Ezell was general counsel for the Oklahoma State Department of Health when assigned to draft regulations for implementing legalized medical marijuana in Oklahoma, the court said.

But stress caused by the work was overwhelming, and Ezell began in July 2018 sending as many as 10 threatening emails per day to herself from an email account she created, it said.

The state bureau of investigation began a probe and she was given police protection, the court said. Ezell even provided the bureau names of people she thought might be sending the emails, implicating a co-worker, a former high school acquaintance, and medical marijuana proponents, it said.

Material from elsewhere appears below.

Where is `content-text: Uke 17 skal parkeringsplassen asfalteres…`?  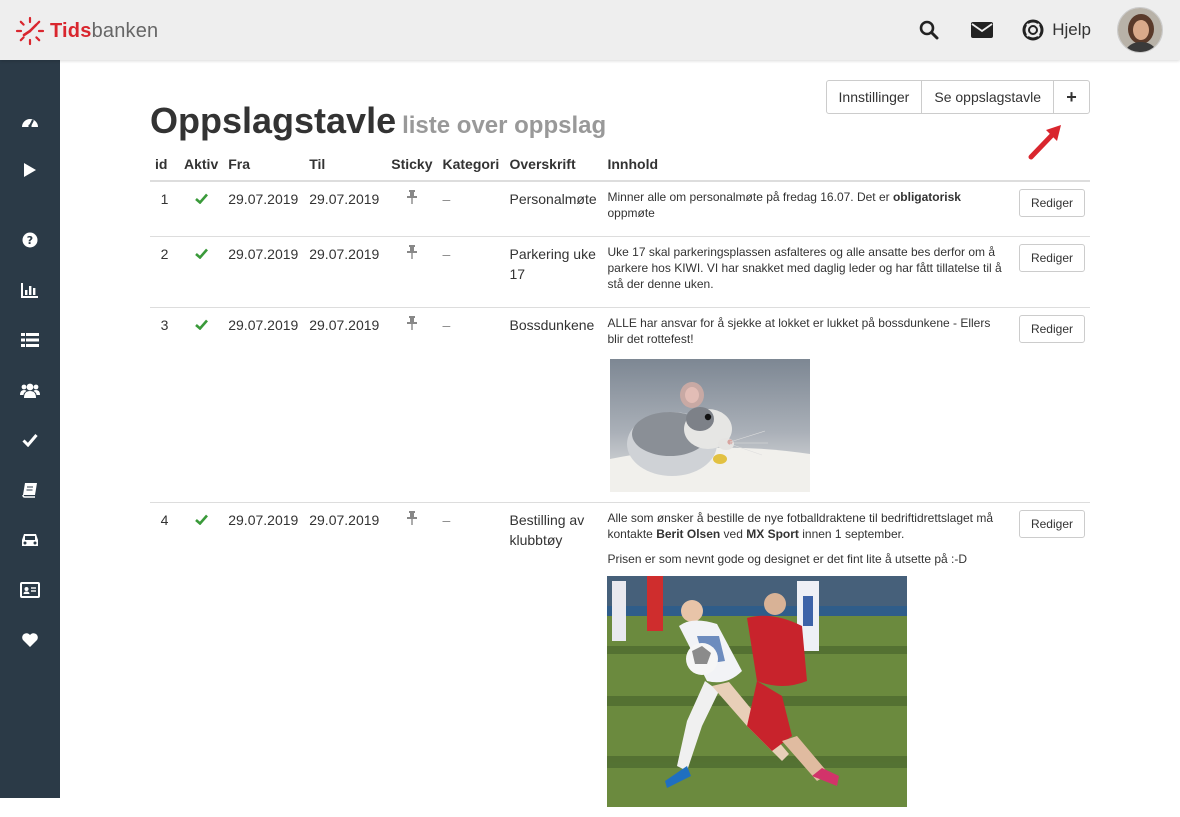 content-text: Uke 17 skal parkeringsplassen asfalteres… is located at coordinates (808, 268).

But the bureau discovered that she was the source of the emails. Ezell pleaded guilty to two misdemeanors, Falsely Reporting a Crime and Use of a Computer to Violate Oklahoma Statutes, the court said. She paid almost $22,000 in restitution for the costs associated with the investigation.

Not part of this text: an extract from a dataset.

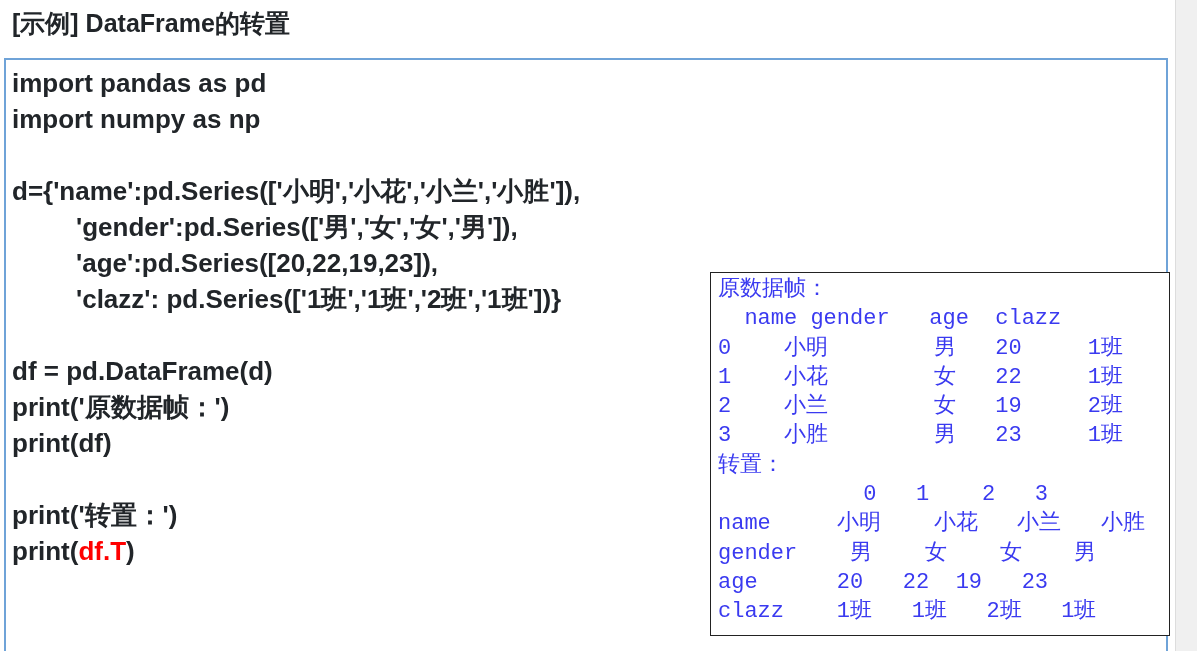  What do you see at coordinates (932, 524) in the screenshot?
I see `output-line: name 小明 小花 小兰 小胜` at bounding box center [932, 524].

The state high court noted several factors in mitigation of the misconduct. Ezell resigned from her job and began therapy for anxiety and depression, it said. She’s expressed “remorse and shame” for her actions, and several character witnesses testified on her behalf.

But her criminal conduct reflects adversely on her honesty and fitness to practice law and warrants discipline, the court said. When confronted by the bureau, she initially sought to deflect blame on others, and Ezell’s mental and emotional conditions don’t justify her actions, it said.

The court said it appreciated her remorse and was “mindful” of the mitigating circumstances, but found that a one-year suspension was warranted.

An attorney for Ezell couldn’t immediately be reached for comment.

The case is State ex rel. Okla. Bar Ass’n v. Ezell, 2020 BL 223336, Okla., No. SCBD-6847, 6/16/20.